Dans les cellules, cela nécessite plusieurs enzymes qui envoient les électrons vers un transporteur d’électrons biologique ancien et essentiel appelé ferrédoxine. La nouvelle étude montre qu'à pH 8,5, typique des évents naturellement alcalins, « aucune protéine n'est requise », explique Buckel, co-auteur de l'étude, « la liaison H-H de H2 se divise à la surface du fer, générant des protons qui sont consommés par l’eau alcaline et des électrons qui sont ensuite facilement transférés directement à la ferrédoxine.

Comment une réaction énergétiquement ascendante aurait-elle pu fonctionner au début de l’évolution, avant qu’il n’y ait des enzymes ou des cellules, a été une énigme très difficile. « Plusieurs théories différentes ont proposé comment l'environnement aurait pu pousser énergétiquement les électrons vers la ferrédoxine avant l'origine de la bifurcation électronique », explique Martin, « nous avons identifié un processus on ne peut plus simple et qui fonctionne dans les conditions naturelles des sources hydrothermales ». .

Depuis la découverte de la bifurcation électronique, les scientifiques ont découvert que ce processus est à la fois ancien et absolument essentiel chez les microbes vivant à partir de H.2. Le problème épineux pour les chimistes à l'esprit évolutionniste comme Martina Preiner, dont l'équipe de Marburg se concentre sur l'impact de l'environnement sur les réactions que les microbes utilisent aujourd'hui et éventuellement utilisées à l'origine de la vie, est le suivant : comment H2 exploité pour le CO2 réparer les voies avant qu'il n'y ait des protéines compliquées ?

« Les métaux fournissent des réponses », dit-elle, « au début de la vie, les métaux dans des conditions environnementales anciennes peuvent envoyer les électrons de H ».2 en montée, et nous pouvons voir des reliques de cette chimie primordiale préservées dans la biologie des cellules modernes.
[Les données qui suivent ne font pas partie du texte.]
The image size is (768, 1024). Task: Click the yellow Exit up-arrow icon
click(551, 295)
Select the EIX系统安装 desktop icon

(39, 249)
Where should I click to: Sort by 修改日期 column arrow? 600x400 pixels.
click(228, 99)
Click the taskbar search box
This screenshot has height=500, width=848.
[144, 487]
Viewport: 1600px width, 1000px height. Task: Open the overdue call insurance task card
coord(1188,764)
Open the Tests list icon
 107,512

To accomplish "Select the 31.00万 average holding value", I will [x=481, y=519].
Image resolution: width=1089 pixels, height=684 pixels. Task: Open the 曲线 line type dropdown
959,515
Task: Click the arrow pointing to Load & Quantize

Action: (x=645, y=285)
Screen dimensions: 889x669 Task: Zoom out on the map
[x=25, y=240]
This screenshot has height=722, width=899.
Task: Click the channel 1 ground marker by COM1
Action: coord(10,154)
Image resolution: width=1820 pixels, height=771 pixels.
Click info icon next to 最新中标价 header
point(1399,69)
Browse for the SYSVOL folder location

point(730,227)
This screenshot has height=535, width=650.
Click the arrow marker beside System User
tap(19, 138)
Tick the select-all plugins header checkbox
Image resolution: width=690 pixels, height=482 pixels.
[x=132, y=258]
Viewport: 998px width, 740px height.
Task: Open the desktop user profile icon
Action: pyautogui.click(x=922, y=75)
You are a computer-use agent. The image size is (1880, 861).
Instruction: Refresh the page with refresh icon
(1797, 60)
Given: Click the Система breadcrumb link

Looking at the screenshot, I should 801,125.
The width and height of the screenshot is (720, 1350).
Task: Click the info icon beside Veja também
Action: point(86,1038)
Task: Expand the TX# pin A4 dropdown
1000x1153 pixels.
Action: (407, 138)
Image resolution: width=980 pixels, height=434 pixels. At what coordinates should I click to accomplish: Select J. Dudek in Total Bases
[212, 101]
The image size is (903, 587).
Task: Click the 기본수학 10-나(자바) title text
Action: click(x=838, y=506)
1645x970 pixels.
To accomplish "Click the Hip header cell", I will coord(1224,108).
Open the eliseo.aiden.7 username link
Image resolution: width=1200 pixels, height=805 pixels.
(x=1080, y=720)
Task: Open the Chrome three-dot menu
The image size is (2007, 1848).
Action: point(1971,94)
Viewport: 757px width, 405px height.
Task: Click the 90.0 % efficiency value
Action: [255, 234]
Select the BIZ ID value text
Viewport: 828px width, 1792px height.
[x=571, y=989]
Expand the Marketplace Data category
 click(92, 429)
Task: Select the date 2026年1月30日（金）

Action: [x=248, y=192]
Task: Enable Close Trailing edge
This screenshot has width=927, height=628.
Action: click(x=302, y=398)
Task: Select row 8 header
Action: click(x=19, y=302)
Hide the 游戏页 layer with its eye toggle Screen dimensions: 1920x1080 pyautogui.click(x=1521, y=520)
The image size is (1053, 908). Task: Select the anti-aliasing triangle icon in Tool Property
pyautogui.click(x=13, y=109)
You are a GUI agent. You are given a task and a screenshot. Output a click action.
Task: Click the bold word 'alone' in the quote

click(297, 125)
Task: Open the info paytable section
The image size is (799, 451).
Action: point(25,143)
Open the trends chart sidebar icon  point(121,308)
Mais les métaux seuls ne suffisent pas.  » H2 doit également être produit par l'environnement », ajoute Delfina Pereira, co-auteure du laboratoire de Preiner. De tels environnements se trouvent dans les sources hydrothermales, où l'eau interagit avec les roches contenant du fer pour produire du H.2, et où les microbes vivent encore aujourd’hui grâce à cet hydrogène comme source d’énergie.

Le rôle surprenant de l’hydrogène dans la formation du fer métallique

Les bouches hydrothermales, modernes et anciennes, génèrent du H2 en quantités si importantes que le gaz peut transformer les minéraux contenant du fer en fer métallique brillant.

« Le fait que l'hydrogène puisse fabriquer du fer métallique à partir de minéraux n'est pas un secret », déclare Harun Tüysüz, expert en matériaux de haute technologie au Max-Planck-Institut für Kohlenforschung Mülheim et co-auteur de l'étude. « De nombreux procédés dans l'industrie chimique utilisent H2 pour fabriquer des métaux à partir de minéraux pendant la réaction. Ce qui est surprenant, c'est que la nature fait aussi cela, notamment au niveau des sources hydrothermales, et que ce fer déposé naturellement pourrait avoir joué un rôle crucial à l'origine de la vie.

Le fer était le seul métal identifié dans la nouvelle étude capable d'envoyer des électrons dans H2 montée vers la ferrédoxine. Mais la réaction ne fonctionne que dans des conditions alcalines comme celles de certains types de sources hydrothermales.

Natalia Mrnjavac du groupe de Düsseldorf et co-premier auteur de l'étude souligne : « Cela correspond bien à la théorie selon laquelle la vie est née dans de tels environnements. La chose la plus excitante est que des réactions chimiques aussi simples peuvent combler une lacune importante dans la compréhension du processus complexe des origines, et que nous pouvons aujourd’hui voir ces réactions fonctionner dans les conditions d’anciennes sources hydrothermales en laboratoire.